CHILDREN IN LOCKDOWN
Yesterday we wrote about a death row prisoner who was revived after an attempted suicide on the eve of his execution. Today, the grim absurdities continue, with the story of a young, mentally ill inmate in Indiana who was placed in disciplinary segregation (solitary confinement) in response to a suicide attempt–and once there, committed suicide.
According to a post this morning on Sara Mayeux’s Prison Law Blog, the 18-year-old inmate had been a patient in a state mental hospital, but took off on his own while he was out attending a family funeral. The teenager was subsequently arrested for theft and put in the county jail, and then into isolation, where he used his bed sheet to hang himself from his cell window.
Gregory Zick committed suicide in 2003 while incarcerated at the St. Joseph County Jail in Indiana. Zick had a history of suicidal tendencies, evidenced by laceration scars on his wrists and neck; indeed, when he arrived at the county jail he had most recently attempted suicide just a month before. Jail officials arranged for him to continue receiving his prescription psychiatric medications, and placed him on suicide watch. Over the next few weeks Zick was moved on and off suicide watch (in part, it seems, because he himself denied having suicidal tendencies when speaking to jail mental health professionals, although one of the issues in the lawsuit was whether these professionals were actually qualified — one, for instance, did not have a degree in psychology or psychiatry….At the time of his suicide, he was being held in disciplinary segregation, because he “had been charged with attempted suicide and other violations” (my emphasis)… Specifically, according to this news report, Zick was being held in lockdown for removing the blade from his razor.
Mayeux highlights the fact that attemping suicide was apparently treated as a violation of the jail’s rules, warranting placement in “disciplinary segregation”–which is of course the worst possible place for a mentally ill, suicidal inmate.

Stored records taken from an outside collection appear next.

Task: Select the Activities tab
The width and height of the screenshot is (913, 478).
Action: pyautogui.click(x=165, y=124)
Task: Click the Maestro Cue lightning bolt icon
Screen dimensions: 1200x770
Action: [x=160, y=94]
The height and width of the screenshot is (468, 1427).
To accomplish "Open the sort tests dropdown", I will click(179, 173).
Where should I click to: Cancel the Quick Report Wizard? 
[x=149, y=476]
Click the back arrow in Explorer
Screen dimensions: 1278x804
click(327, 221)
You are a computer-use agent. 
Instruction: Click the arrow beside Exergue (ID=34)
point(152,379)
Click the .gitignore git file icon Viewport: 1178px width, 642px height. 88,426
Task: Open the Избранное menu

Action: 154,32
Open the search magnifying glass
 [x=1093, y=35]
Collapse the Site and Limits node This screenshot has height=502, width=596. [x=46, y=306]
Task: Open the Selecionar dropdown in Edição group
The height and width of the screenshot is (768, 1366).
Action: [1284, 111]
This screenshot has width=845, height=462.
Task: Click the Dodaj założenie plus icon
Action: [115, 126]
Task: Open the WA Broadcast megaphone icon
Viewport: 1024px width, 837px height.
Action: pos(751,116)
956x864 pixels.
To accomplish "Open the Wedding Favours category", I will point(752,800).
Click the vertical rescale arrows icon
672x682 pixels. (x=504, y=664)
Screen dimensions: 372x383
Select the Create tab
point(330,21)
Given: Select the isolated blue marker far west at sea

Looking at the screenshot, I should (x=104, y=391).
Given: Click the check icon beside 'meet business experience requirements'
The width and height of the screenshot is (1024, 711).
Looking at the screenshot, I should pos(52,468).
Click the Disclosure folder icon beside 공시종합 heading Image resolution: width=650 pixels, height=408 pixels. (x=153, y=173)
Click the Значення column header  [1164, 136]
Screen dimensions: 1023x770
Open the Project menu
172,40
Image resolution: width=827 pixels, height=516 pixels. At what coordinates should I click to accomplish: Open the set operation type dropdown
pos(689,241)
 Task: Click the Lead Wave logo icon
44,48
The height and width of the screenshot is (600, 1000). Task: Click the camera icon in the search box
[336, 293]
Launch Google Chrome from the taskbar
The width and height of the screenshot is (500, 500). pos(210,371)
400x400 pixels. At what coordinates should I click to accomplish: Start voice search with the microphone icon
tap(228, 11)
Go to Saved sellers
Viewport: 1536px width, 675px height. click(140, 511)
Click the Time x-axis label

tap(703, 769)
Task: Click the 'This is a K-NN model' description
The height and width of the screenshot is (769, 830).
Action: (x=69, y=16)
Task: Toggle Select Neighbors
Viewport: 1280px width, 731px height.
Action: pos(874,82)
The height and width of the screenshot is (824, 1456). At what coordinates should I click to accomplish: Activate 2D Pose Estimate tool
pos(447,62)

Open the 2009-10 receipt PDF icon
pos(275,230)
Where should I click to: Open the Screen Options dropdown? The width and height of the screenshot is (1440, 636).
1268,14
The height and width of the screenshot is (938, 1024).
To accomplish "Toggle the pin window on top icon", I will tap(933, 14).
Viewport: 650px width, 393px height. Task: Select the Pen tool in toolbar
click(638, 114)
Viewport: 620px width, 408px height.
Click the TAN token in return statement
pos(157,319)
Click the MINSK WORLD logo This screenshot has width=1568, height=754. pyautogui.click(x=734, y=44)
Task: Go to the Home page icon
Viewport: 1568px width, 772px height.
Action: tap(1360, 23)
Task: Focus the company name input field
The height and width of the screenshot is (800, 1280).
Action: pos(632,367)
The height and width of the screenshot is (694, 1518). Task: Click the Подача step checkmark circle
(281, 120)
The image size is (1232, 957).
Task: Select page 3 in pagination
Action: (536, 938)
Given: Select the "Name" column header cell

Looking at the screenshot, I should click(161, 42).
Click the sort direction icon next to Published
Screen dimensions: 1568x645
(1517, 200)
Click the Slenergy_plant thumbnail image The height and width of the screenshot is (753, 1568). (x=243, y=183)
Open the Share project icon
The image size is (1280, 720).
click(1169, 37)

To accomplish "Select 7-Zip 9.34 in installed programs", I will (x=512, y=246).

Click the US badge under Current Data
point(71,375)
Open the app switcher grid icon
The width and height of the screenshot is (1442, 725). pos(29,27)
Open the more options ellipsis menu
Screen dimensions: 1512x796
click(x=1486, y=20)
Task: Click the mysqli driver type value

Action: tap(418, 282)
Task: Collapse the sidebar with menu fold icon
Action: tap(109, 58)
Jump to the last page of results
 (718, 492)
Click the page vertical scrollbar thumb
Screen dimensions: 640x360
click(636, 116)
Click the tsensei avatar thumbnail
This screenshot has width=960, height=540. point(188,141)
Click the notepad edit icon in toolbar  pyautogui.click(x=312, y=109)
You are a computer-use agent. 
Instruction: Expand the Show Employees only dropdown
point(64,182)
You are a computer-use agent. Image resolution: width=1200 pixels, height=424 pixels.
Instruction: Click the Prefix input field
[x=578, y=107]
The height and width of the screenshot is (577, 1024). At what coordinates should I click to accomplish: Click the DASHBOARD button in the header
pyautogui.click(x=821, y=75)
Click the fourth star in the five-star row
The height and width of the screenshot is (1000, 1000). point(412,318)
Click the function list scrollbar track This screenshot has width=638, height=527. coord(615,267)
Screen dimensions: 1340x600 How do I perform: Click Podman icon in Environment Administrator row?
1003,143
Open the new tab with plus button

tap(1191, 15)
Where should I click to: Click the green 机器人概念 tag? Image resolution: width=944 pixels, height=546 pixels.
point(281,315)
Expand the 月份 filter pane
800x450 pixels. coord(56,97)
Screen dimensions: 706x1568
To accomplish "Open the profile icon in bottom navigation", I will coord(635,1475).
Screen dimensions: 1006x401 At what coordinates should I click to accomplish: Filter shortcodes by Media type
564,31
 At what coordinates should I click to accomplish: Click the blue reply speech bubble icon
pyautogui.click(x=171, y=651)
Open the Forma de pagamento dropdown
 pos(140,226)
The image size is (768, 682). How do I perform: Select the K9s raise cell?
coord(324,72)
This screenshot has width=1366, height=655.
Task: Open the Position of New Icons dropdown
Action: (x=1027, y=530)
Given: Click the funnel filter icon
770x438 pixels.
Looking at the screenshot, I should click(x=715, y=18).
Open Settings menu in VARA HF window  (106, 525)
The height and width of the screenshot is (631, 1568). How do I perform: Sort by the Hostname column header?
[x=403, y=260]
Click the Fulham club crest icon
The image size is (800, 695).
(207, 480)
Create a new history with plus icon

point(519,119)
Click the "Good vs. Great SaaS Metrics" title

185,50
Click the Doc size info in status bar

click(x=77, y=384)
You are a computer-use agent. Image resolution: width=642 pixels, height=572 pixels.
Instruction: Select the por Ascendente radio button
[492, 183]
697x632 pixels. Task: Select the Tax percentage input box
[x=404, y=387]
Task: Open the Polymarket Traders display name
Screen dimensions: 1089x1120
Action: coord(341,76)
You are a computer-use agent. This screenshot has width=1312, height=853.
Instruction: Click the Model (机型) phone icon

Most jails and prisons use less blatant terminology when they place their mentally ill inmates in solitary confinement cells: They tend to call it “administrative segregation,” “special housing,” or “protective custody,” rather than “disciplinary segregation.” But the result, of course, is the same. These isolation units–which have been shown to cause severe psychological trauma in prisoners without underlying psychiatric conditions–have become today’s asylums, home to thousands of mentally ill Americans. Many of them are incarcerated to begin with for actions related to their conditions, and once inside, they are placed in lockdown by a system that lacks the resources (and sometimes the will) to provide appropriate treatment.
Gregory Zick’s mother “filed a federal lawsuit against the county and numerous jail officials, alleging that they were deliberately indifferent to her son’s suicidal history, in violation of his Eighth and Fourteenth Amendment rights as well as various rights under Indiana state law,” according to the Prison Law Blog. But a federal district court and later the Seventh Circuit court of appeals dismissed the case against everyone but the county sheriff (who had settled with the boy’s mother for $75,000). The courts found that none of the defendants’ actions constituted “deliberate indifference,” and there was no proven “pattern or policy of inadequate suicide prevention measures by the company hired to run the jail’s mental health services.”